Florida Man Arrested A Third Time Trying To Sell The Same Undercover Officer Drugs

drugsJustin Baker, 20, may have thought three times is the charm for selling drugs but it is not quite same if you sell the drug three times to the same undercover police officer.

Baker was arrested for trying to sell cocaine and a prescription painkillers to the officer in June and August. He then met the same officer at a Subway for a third sale.

He is now facing one count of selling cocaine, two counts of selling it near a school or park and one count of selling opium or a derivative near a school or park.

At some point, you have to get a sentence increase for simply not trying very hard. With falling educational standards, declining economic indicators, and a political system functioning at the level of kindergarten, our leading place in crime may be the only thing that distinguishes us but people like Baker give American criminals everywhere a bad name.

By the way, if you are nailed three times selling drugs to the same officer, is he still considered undercover?

19 thoughts on “Florida Man Arrested A Third Time Trying To Sell The Same Undercover Officer Drugs”

  1. Seamus,
    Well done.

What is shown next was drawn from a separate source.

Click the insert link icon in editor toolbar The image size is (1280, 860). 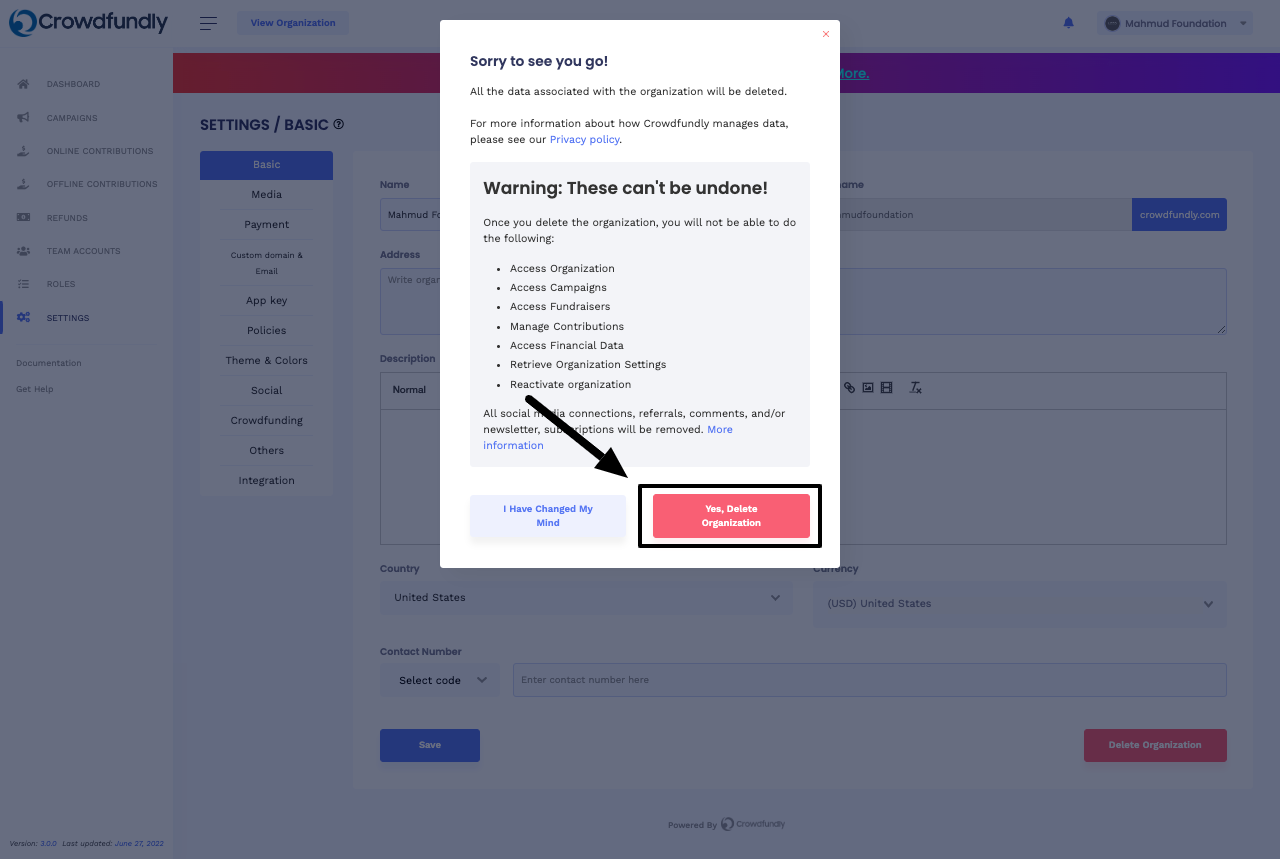click(850, 388)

More on the same subject. Florida does not have a lock on reverse evolution.

  2. Beldar here: I am doing a study on ants and humanoids here on this planet. I note that if one puts poison down on the ground, the ants scurry away. But if one puts poison down on a table in front of a human, he will often snort it up his nose. We are thinking of populating a planet with either ants or humans and thus far the ants have it. But, we are from France, and what do we know.

  3. Take me out to the ball game… Sell me some weed and crack cocaine…. It’s, 1, 2, 3 strikes your out of the old ball game…. Potential for a life sentence at 20….

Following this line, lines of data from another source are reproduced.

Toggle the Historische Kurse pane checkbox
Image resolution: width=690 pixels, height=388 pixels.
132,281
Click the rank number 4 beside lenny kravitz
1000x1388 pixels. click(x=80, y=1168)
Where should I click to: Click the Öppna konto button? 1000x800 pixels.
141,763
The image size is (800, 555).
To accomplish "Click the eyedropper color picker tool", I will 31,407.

  4. It’s just a drawback of his “door-to-door” sales profession, after a few thousand door knocks the mark is a blur, just “some woman”, “some guy”, “some kid.” You only see a handful of stereotypes, enough to pick your pitch and start talking.

  5. And insanity isn’t the same thing as legally insane.

    Nonetheless, it does seem like the actions of a man without a fully functioning elevator, but to paraphrase Heinlein’s Razor, “Never attribute to stupidity that which can be attributed insanity, but don’t discount stupidity.”

  6. Lottakatz is right. This gentleman’s actions fit the common definition of insanity.

  7. Makes for easy report writing, just copy the original arrest report and paste in the new dates 🙂

  8. This guy is just sad. I’d be sending him for a mental health assessment if I was a judge and he came up before me for an arraignment, just to satisfy my own curiosity as to his mental competency.

  9. Remind me to stay out of Florida. This guy should go to jail just for being stupid.

  10. JT: ‘a political system functioning at the level of kindergarten’

    Oh, Professor, you give them too much credit! Or, perhaps we are looking at a picture of Rick Scott’s successor.